Ist das bloß unglücklich formuliert oder ehrlich? Und wer soll hier gelockt werden? Mit Galerien wie Jocelyn Wolff (Paris), Casey Kaplan (New York), Georg Kargl (Wien), Wilkinson (London) Franco Nero (Turin) oder Zero (Mailand) mag die Messe ohnehin und ohne große Anstrengung exklusiv werden, unvorteilhaft ist das unbescheidene Ankündigungspathos und das Herausstellen der Blockbuster-Galerien dennoch.
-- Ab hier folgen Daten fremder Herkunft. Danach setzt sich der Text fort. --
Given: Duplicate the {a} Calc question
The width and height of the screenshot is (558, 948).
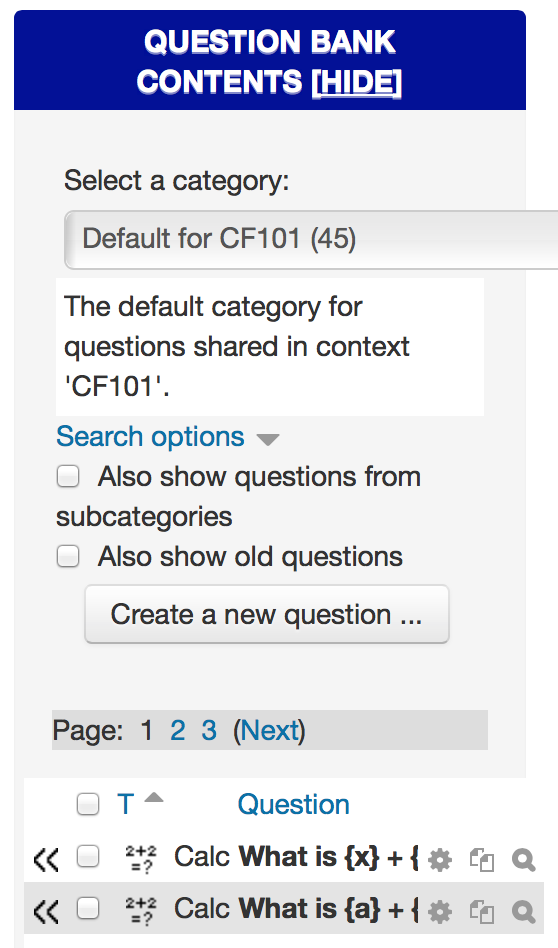Looking at the screenshot, I should (482, 912).
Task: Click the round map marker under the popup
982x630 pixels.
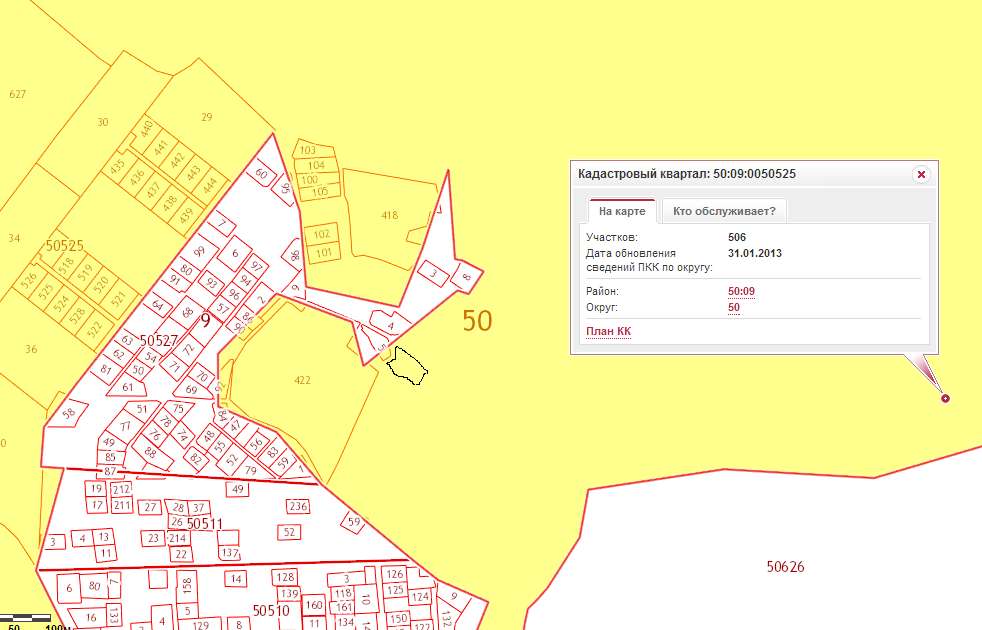Action: pyautogui.click(x=946, y=398)
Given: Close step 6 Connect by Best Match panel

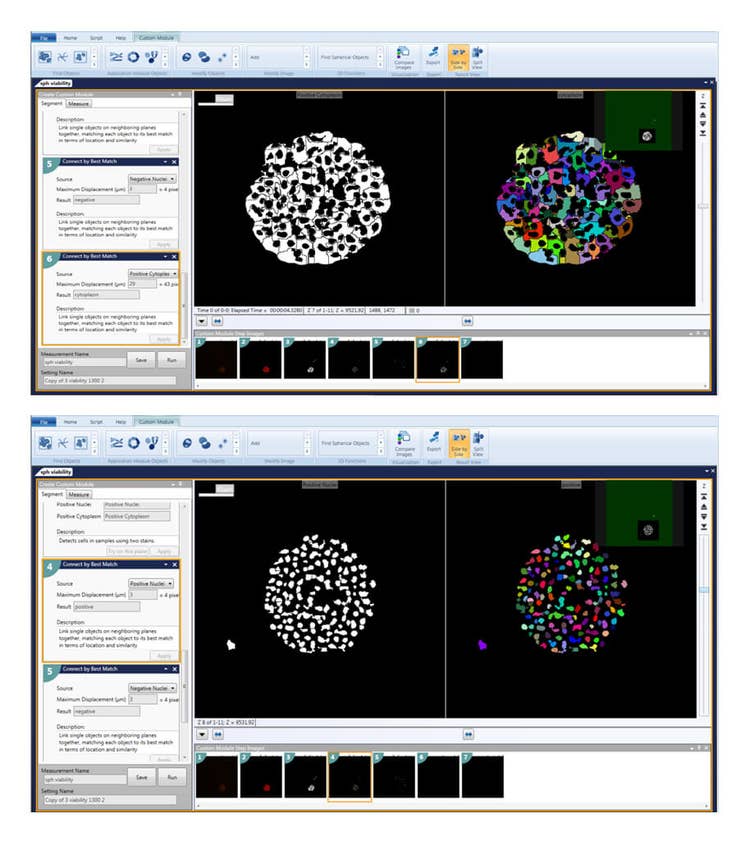Looking at the screenshot, I should tap(175, 258).
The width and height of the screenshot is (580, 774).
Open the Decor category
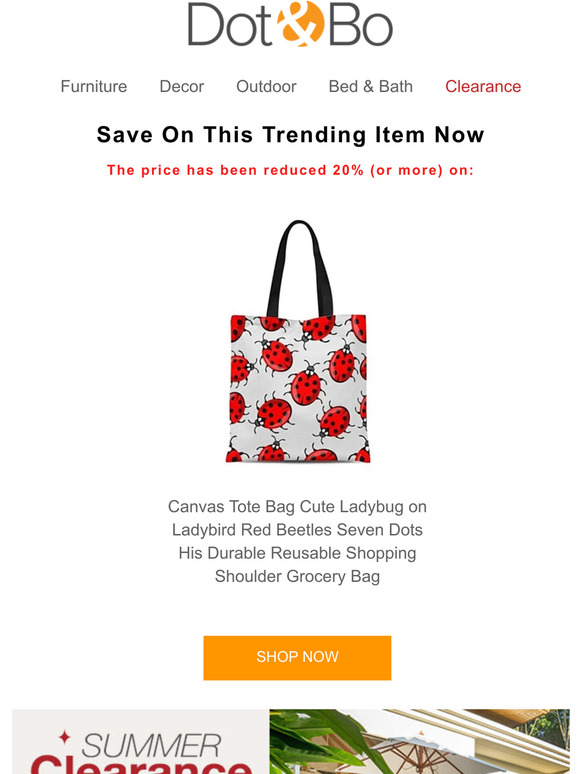pos(182,86)
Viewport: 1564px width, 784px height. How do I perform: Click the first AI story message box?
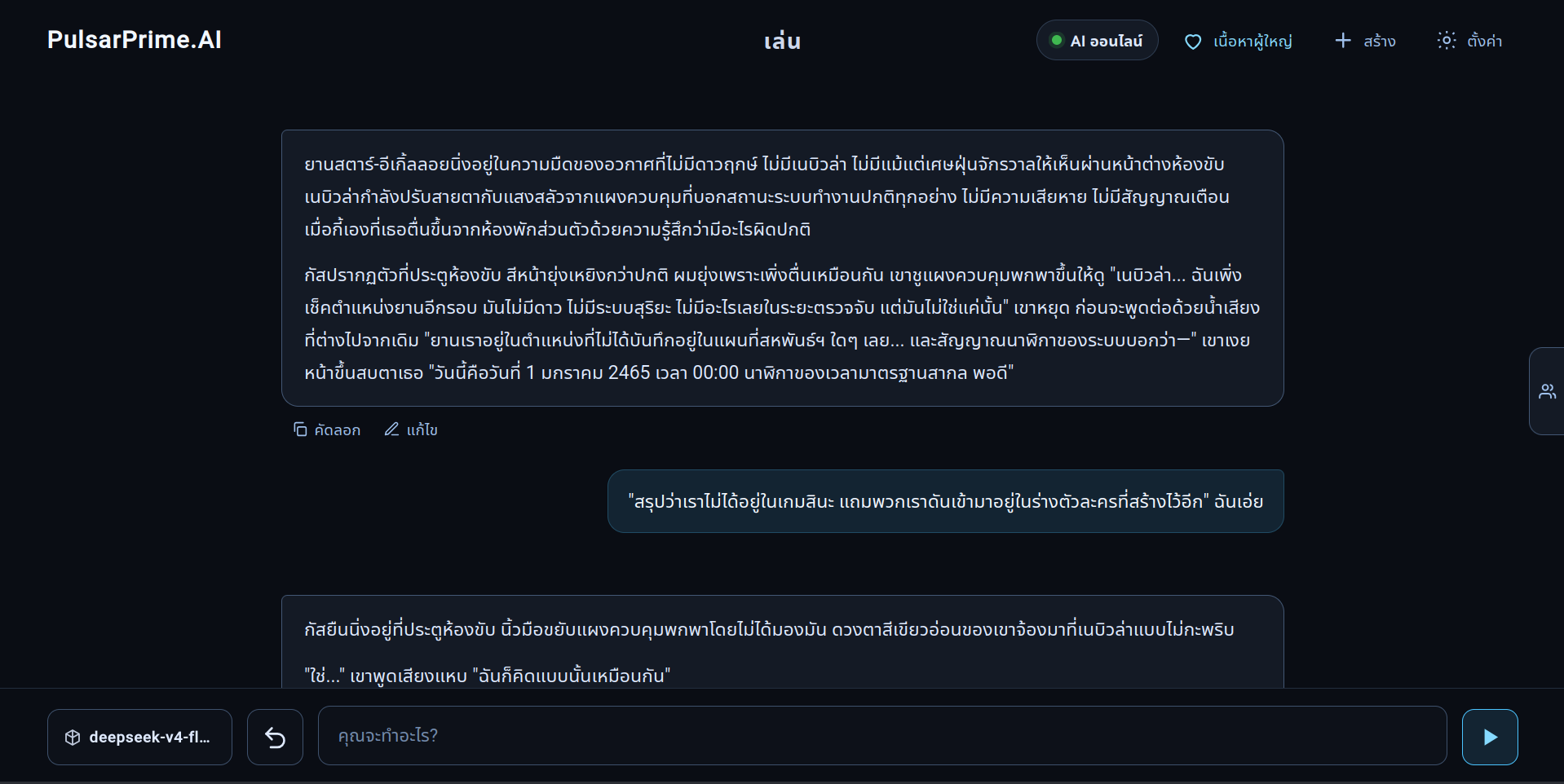coord(783,268)
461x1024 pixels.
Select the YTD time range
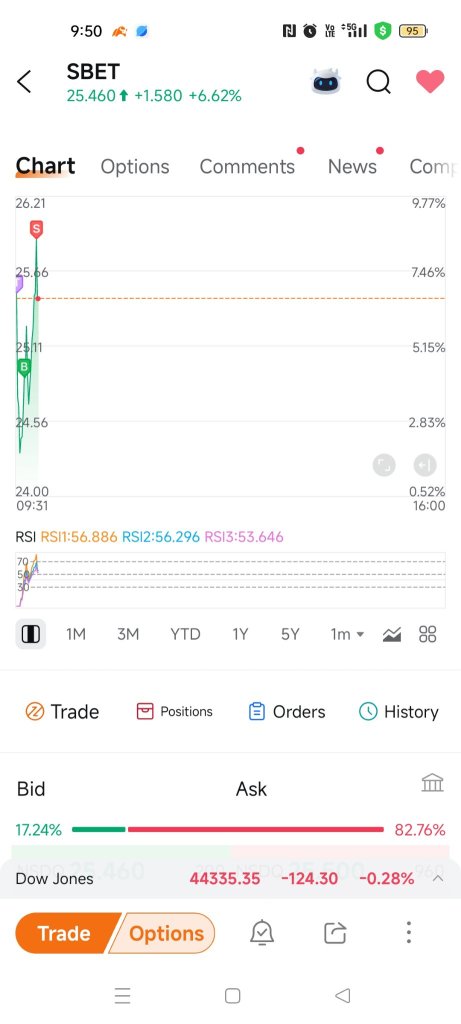click(185, 634)
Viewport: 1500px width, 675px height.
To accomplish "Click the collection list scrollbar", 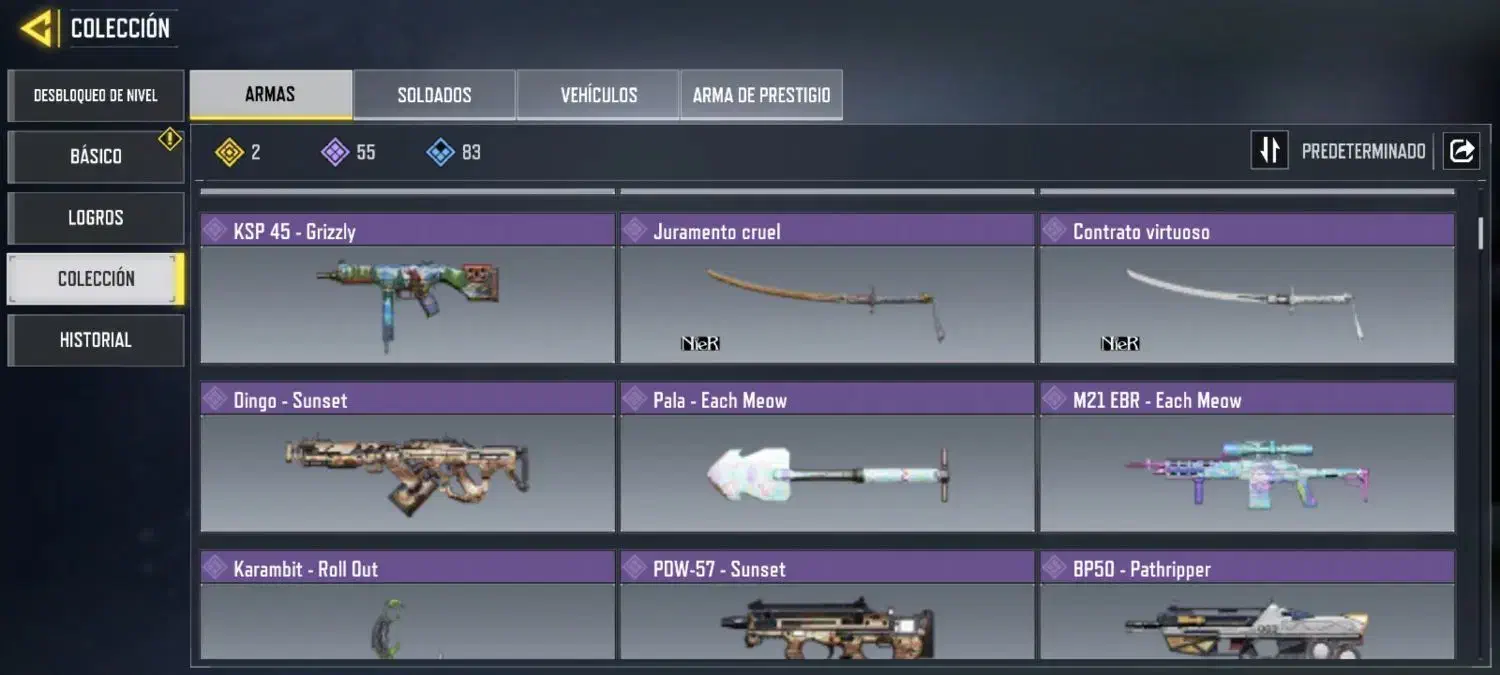I will (1481, 232).
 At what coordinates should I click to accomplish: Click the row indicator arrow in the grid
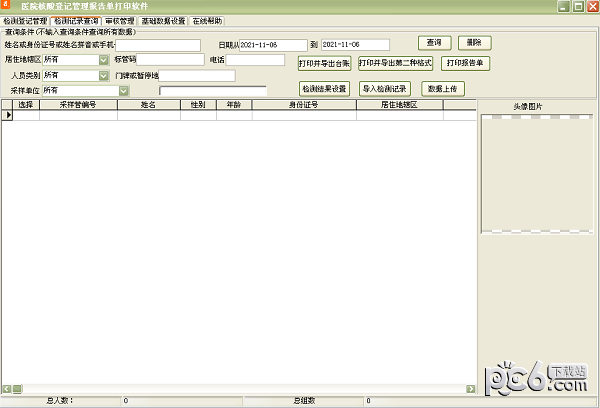[9, 116]
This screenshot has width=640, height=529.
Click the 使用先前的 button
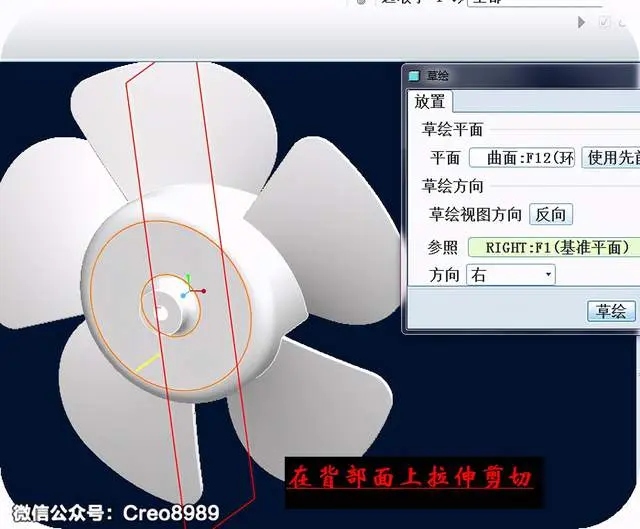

Denn die mit Bedacht ausgewählten Galerien, so sagt die im Advisory Board engagierte Daniela Steinfeld, seien gerade nicht durchweg etablierte Größen, sondern mitunter wirkliche Avantgarde. Und auf dem internationalen Messeparkett oft weniger bekannt. Es ist sicher lange schon ein Wunsch, den Markt zu öffnen und auch den kleineren Galerien und der zeitgenössischen Kunst eine internationale Plattform zu bieten.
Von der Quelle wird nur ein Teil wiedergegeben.